I use OG vim mainly because I perceive it as more performant. Maybe my use isn't typical, I don't know, but when I try out nvim every other year or so I usually switch back due to it feeling a bit sluggish. Since version 8 OG vim supposedly has async support, I'm guessing that's why the ALE stuff doesn't seem to lag anymore.

Recently I've tried zed. It was very weird. Installing modules is slick and performance is decent most of the time, but it lags sometimes and doesn't play nice with i3. I'm guessing it somehow sucks in all keypresses and only hands them over to i3 when it has exhausted its own checks and stopped lagging, causing rather harsh interruptions in my workflow where I usually hop immediately from the code to browser, shell or whatever to check on we results.

GuestHNUser

> I use OG vim mainly because I perceive it as more performant.

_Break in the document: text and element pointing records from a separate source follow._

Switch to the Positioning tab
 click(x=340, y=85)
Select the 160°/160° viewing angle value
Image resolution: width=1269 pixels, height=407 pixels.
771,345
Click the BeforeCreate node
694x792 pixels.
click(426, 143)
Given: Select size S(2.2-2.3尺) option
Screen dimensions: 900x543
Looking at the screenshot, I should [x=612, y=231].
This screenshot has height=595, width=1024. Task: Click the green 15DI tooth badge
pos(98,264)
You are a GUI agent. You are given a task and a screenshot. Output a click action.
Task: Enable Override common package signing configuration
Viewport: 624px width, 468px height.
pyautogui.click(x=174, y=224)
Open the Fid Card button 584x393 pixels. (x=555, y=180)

I feel the same way. I am not sure what performance comparisons have been made between the two projects, but I stick with vanilla vim (gVim typically) over vanilla nvim due to the responsiveness.

petepete

I'd be really surprised if there's much difference at all in speed/responsiveness if you run them without plugins.

endorphine

The point is moot, since you can use your vim config as is, with nvim. I did exactly that, so the only change needed was to actually alias 'vim' to 'nvim' in my bash_profile.

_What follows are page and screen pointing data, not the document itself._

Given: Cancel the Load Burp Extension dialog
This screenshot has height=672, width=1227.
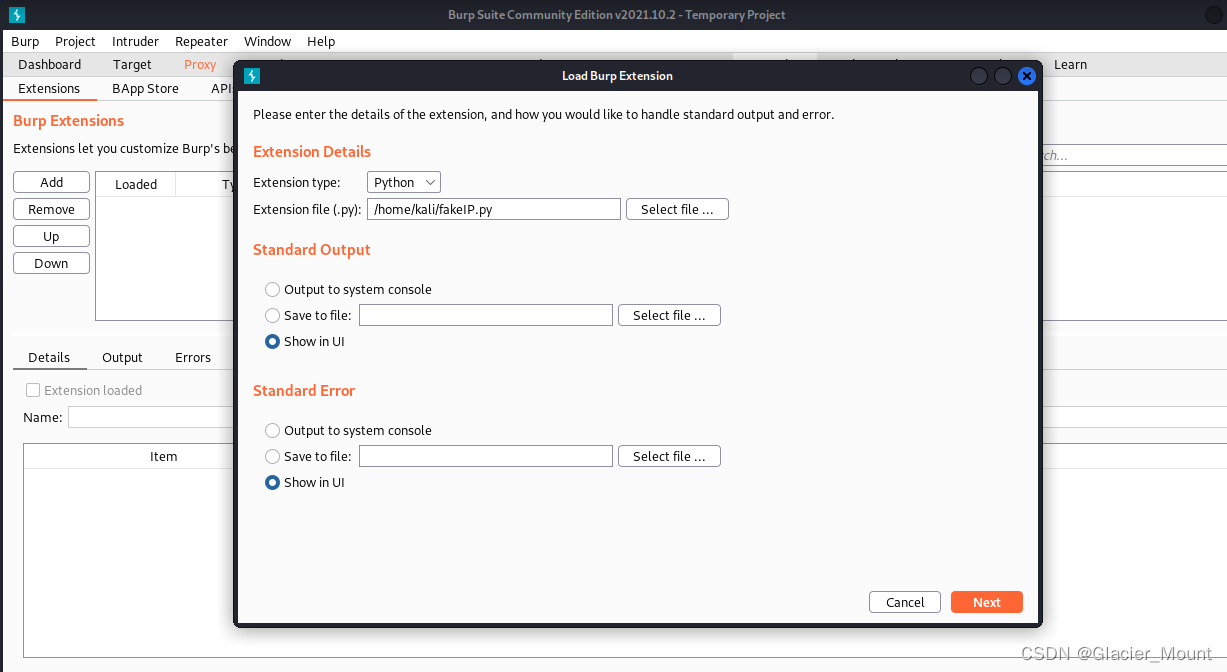Looking at the screenshot, I should [x=904, y=602].
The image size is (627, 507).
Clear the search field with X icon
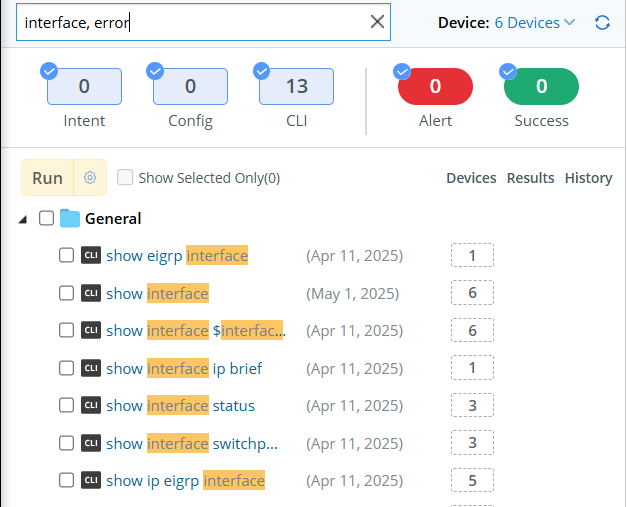click(377, 22)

So I guess this post complaints about the way the author chose to configure nvim.

bastardoperator

Spot on, this just sounds like complaining for the sake of complaining. Use vim if that's your preference. I used vim for over a decade, and switching to nvim was a breath of fresh air.

laktak

neovim does not support running external programs that have an UI with `!`

So, no.

ablob

I am confused. I tried it with glxgears and it appears to work. It even prints its output (and reading it into the buffer works as well). So what do you mean when you say that it does not support running external programs with a UI?

laktak

I meant a text UI, something like lf or ranger that displays a TUI. The nvim terminal does not work 100% for that use case.

In vim I can just run lf to select a file and then return to vim.

kbrkbr

How come I can run

!evince filename.pdf

when editing latex files in nvim after compiling?

And, but that does not defeat your point, :term shoots up a terminal in both under Linux.

lawn

Yes it does, just not interactively.

Zizizizz

https://github.com/nvim-lua/kickstart.nvim single file config in lua with the essentials. Some of the article still rings true though.

billfruit

While Emacs(I'm speaking of emacs here because that's what I use, but it should apply largely to Vi as well) is very configurable and extensible, I wish something was there that is more "batteries included" than them.

Recently I tried to use Emacs on a windows machine, and found that grep-find wouldn't work because it actually depends on an external grep program.

The same with modern context and language and project aware auto-completion, it's not bundled in, and you need external components like LSPs to work.

iLemming

Well, you either have "pre-assembled" hamburger, or freedom to cook your own. Imagine going to McDonalds and asking them to let you into their kitchen to customize your burger from scratch, choose specific ingredients, adjust cooking temperatures, and rearrange their workflow to match your preferences.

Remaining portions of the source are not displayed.